We’ve made some of those. We’re looking at those in the laboratory. Interestingly, it turns out that soquelitinib, a covalent drug, leads to degradation of the ITK target to a certain extent. We’ve learned that. That’s really interesting. I don’t think anyone has known that before. So we’re looking at any and all of that stuff. But certainly pushing forward with our lead compound, that’s going to be the fastest.

Operator: Your last question is from the line of Jeff Jones from Oppenheimer.

Jeffrey Jones: Just a quick one. Digging a little bit deeper into the Dupi and JAK-exposed patients that could be enrolled in the Phase II study. Would you guys be powering the study to really do a subgroup analysis that could be statistically significant again and separate those systemically exposed patients versus systemic therapy naive patients?

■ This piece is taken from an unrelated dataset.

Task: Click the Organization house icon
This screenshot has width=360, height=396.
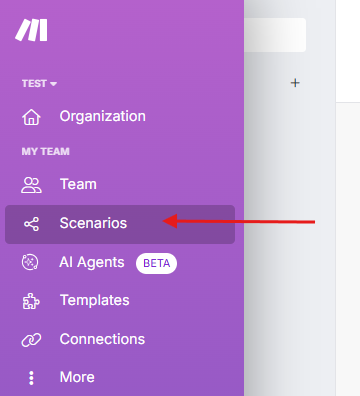Action: (x=31, y=117)
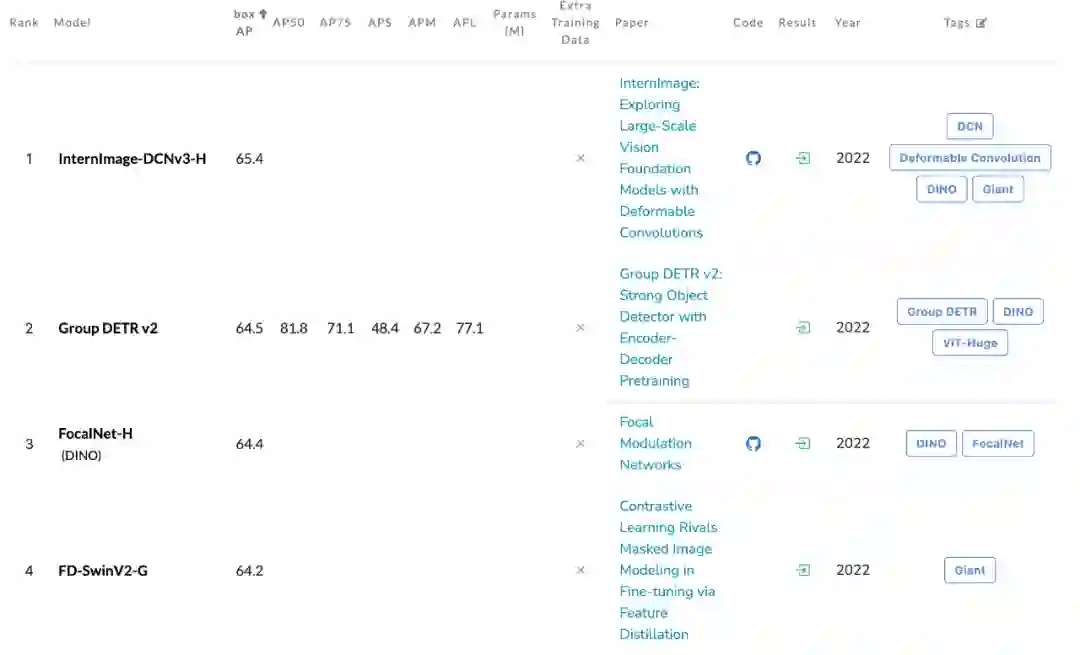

Richard Miller: No, we would not be doing that. I mean that’s — I mean, we don’t have enough information yet, Jeff, to make a commitment like that. But one thing is for sure, we will stratify the studies to look at that subgroup. So what I mean by that is that will be a defined subgroup. We will stratify randomization based on whether you fail this — a prior systemic therapy or not. You want those equally distributed in your placebo and in your active arm. But without really knowing the efficacy signal yet we would expect in that, it’s a little hard to power how many patients you would need and what effect you’re looking for. I think that would be going pretty far. I’m not sure you’d want to do that at this stage. I’d rather do a study, include everyone — the best outcome, do a study, include those people, have a positive study in your predefined endpoint. You get approval, I mean if it were Phase III, you get approval for everyone.

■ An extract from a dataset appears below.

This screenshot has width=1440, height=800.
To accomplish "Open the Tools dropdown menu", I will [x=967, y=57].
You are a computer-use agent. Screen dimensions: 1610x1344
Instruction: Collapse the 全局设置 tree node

Jeffrey Jones: Yes. No, great. And the other way to look at that would be stratifying. So really appreciate the clarity.

Richard Miller: Thanks, Jeff.

Operator: Thank you very much. As there are no further questions at this time. I would like to turn the call back to Mr. Richard Miller for closing comments. Sir, please go ahead.

Richard Miller: Thank you very much, operator. Thank you, everyone, for participating in this call. We look forward to advancing the soquelitinib programs and our other programs. And we look forward to updating you on our progress as we move forward into 2026 and beyond. Thank you very much.

Operator: Ladies and gentlemen, this concludes today’s conference call. Thank you very much for your participation. You may now disconnect.